## [Document text]

The Axlotl (sic) is probably the most well-known example. It's a member of the salamander's order, Urodela.
Although salamanders look rather like lizards, that's just due to convergence (see previous evolution post), and they're actually amphibians. Colin Tudge refers to that shape as the "archetypal tetrapod" - albeit one whose legs sprawl out the side, as in many reptiles, as opposed to being positioned beneath the body as with most mammals.
The axlotl is effectively a salamander that never made it to land. The adult form retains a number of the features of the salamander's early water-based existence, such as gills, while having grown the limbs that would be expected in an adult salamander.
Richard Dawkins (The Ancestor's Tale) details experiments that verified this neotenous nature - separately conducted by Vilem Laufberger and Julian Huxley (brother of Aldous). They each used hormone injections (thyroxine, the absence of which is said to have set off the neoteny), and induced the axlotl to lose its gills and become a fairly normal salamander.
Neoteny is actually the slowing down of other aspects of development relative to sexual maturity. This is subtly different from the acceleration of sexual maturity relative to the rest of the body, called progenesis.
Dawkins refers to the general case as heterochrony, which is the change of pace (a slowdown or a speeding up) of one developmental process relative to other developmental processes. He suggests that this must be behind a high proportion of evolutionary changes in anatomical shape.

## [Recorded information]
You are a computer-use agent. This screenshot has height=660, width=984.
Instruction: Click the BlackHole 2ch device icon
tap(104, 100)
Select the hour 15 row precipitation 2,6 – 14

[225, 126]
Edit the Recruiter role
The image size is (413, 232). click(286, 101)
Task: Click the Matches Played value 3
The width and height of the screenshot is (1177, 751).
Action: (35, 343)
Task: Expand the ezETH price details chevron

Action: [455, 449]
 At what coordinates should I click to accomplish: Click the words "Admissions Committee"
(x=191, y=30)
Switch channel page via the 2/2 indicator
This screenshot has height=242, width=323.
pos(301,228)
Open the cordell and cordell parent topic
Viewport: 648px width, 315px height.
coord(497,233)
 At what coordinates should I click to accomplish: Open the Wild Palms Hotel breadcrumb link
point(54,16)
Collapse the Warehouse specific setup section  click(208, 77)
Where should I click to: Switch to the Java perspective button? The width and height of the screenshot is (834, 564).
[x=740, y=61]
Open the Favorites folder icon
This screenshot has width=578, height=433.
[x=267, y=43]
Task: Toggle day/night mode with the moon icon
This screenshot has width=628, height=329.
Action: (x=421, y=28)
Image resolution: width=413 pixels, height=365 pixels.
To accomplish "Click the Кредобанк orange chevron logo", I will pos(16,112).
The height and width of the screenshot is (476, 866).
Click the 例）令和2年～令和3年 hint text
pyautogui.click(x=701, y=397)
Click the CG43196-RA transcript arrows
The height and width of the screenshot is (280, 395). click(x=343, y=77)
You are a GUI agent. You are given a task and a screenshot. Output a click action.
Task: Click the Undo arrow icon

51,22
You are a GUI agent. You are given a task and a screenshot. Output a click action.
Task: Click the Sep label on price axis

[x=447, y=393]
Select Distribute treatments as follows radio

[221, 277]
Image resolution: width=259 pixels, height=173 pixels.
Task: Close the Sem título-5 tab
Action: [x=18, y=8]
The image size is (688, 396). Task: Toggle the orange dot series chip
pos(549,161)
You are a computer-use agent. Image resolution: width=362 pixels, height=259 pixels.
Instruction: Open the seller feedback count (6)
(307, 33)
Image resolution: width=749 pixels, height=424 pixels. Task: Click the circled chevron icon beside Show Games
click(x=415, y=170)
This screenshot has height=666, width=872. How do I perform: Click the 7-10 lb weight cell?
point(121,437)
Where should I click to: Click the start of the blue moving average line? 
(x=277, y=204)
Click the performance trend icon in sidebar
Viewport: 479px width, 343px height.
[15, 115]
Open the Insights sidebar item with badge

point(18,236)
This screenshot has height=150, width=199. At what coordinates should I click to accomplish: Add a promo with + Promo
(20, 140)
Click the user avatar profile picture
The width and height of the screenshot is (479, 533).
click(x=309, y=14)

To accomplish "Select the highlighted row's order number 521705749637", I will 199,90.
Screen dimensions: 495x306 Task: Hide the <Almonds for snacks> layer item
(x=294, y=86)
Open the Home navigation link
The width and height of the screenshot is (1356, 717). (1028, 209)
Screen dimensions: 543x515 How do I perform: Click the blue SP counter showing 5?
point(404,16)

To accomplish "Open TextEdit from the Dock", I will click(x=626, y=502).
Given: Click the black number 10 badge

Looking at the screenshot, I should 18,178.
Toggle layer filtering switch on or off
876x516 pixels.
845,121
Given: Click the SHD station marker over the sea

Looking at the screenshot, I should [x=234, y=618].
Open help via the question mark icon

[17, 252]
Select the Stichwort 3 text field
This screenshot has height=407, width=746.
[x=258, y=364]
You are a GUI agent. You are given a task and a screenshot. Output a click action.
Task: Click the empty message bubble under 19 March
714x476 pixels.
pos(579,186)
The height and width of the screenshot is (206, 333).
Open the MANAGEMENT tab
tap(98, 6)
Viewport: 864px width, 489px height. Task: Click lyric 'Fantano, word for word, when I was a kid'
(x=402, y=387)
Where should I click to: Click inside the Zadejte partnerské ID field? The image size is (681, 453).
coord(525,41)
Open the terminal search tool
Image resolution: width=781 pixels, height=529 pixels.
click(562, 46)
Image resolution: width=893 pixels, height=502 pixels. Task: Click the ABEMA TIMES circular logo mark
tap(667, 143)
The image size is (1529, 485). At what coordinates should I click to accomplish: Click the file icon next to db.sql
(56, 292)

## [Required action]
Answer these questions from the neoteny text:
(a) Which order do salamanders belong to?
(b) Which hormone was injected in the experiments that made the animal lose its gills?
(c) What is the speeding up of sexual maturity relative to the rest of the body called?
Answer from the neoteny text alone.

## [Completed task]
(a) Urodela
(b) Thyroxine
(c) Progenesis